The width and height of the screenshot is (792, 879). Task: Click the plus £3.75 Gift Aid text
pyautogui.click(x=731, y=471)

+ + + + +

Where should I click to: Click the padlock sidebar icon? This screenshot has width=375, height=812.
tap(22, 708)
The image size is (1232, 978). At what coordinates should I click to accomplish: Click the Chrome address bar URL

+ + + + +

_Work instruction_: Among the records above, extract exactly the lines from the line with "Where should I" to the line with "The image size", both lines included, and leave out the rest.

_The answer_:
Where should I click to: Click the padlock sidebar icon? This screenshot has width=375, height=812.
tap(22, 708)
The image size is (1232, 978). At what coordinates should I click to accomplish: Click the Chrome address bar URL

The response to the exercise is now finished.